Art. 159. O exame de corpo de delito e outras perícias serão realizados por perito oficial, portador de diploma de curso superior. (Redação dada pela Lei nº 11.690, de 2008)
§ 1o Na falta de perito oficial, o exame será realizado por 2 (duas) pessoas idôneas, portadoras de diploma de curso superior preferencialmente na área específica, dentre as que tiverem habilitação técnica relacionada com a natureza do exame. (Redação dada pela Lei nº 11.690, de 2008)
§ 2o Os peritos não oficiais prestarão o compromisso de bem e fielmente desempenhar o encargo. (Redação dada pela Lei nº 11.690, de 2008)
§ 3o Serão facultadas ao Ministério Público, ao assistente de acusação, ao ofendido, ao querelante e ao acusado a formulação de quesitos e indicação de assistente técnico. (Incluído pela Lei nº 11.690, de 2008)
§ 4o O assistente técnico atuará a partir de sua admissão pelo juiz e após a conclusão dos exames e elaboração do laudo pelos peritos oficiais, sendo as partes intimadas desta decisão. (Incluído pela Lei nº 11.690, de 2008)
§ 5o Durante o curso do processo judicial, é permitido às partes, quanto à perícia: (Incluído pela Lei nº 11.690, de 2008)
I – requerer a oitiva dos peritos para esclarecerem a prova ou para responderem a quesitos, desde que o mandado de intimação e os quesitos ou questões a serem esclarecidas sejam encaminhados com antecedência mínima de 10 (dez) dias, podendo apresentar as respostas em laudo complementar; (Incluído pela Lei nº 11.690, de 2008)
II – indicar assistentes técnicos que poderão apresentar pareceres em prazo a ser fixado pelo juiz ou ser inquiridos em audiência. (Incluído pela Lei nº 11.690, de 2008)
§ 6o Havendo requerimento das partes, o material probatório que serviu de base à perícia será disponibilizado no ambiente do órgão oficial, que manterá sempre sua guarda, e na presença de perito oficial, para exame pelos assistentes, salvo se for impossível a sua conservação. (Incluído pela Lei nº 11.690, de 2008)
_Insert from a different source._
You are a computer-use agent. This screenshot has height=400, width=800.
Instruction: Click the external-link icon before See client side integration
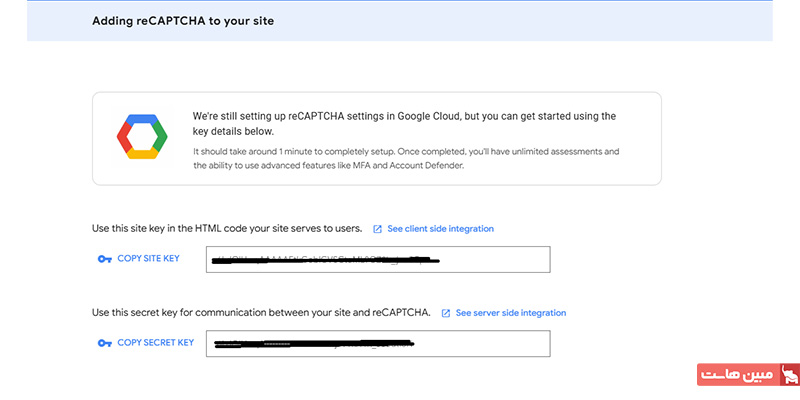point(378,229)
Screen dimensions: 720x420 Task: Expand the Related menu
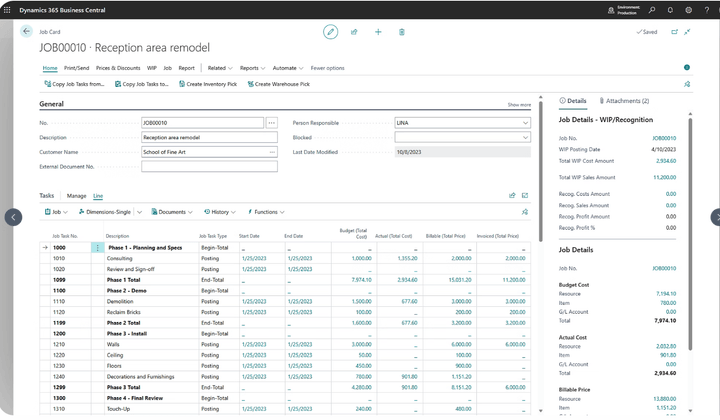[x=218, y=68]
§ 7o Tratando-se de perícia complexa que abranja mais de uma área de conhecimento especializado, poder-se-á designar a atuação de mais de um perito oficial, e a parte indicar mais de um assistente técnico. (Incluído pela Lei nº 11.690, de 2008)
abcz

Pois bem: quem se dá o trabalho de ler tudo isto? Eu li e a conclusão é mesmo que a juíza é estranha e mais ainda, o sistema judiciário, que se vale de tal tipo de texto, só serve mesmo para nos incentivar a usar uma das exclamações cachoeirenses deste Planeta 23: só bebendo! Pois não é que me pareceu que a juíza não leu o artigo 159 e seu parágrafo primeiro. Ou foi o delegado? Ou a juíza estava de mal com o delegado e não pôde dialogar com ele para que a justiça fosse promovida, ou seja, para que, na ausência do perito, pintassem os dois diplomados, etc.? E fiquei a imaginar que ocorreria se o delegado escondesse o cadáver, dada a ausência do perito, o que evitaria a aquiescência do perito relativamente à morte do cadáver?

E, dado o adiantado da hora, acho que o negócio é mesmo beber champanha e esperar um 2015 menos avaro em matéria de promoção da sociedade igualitária.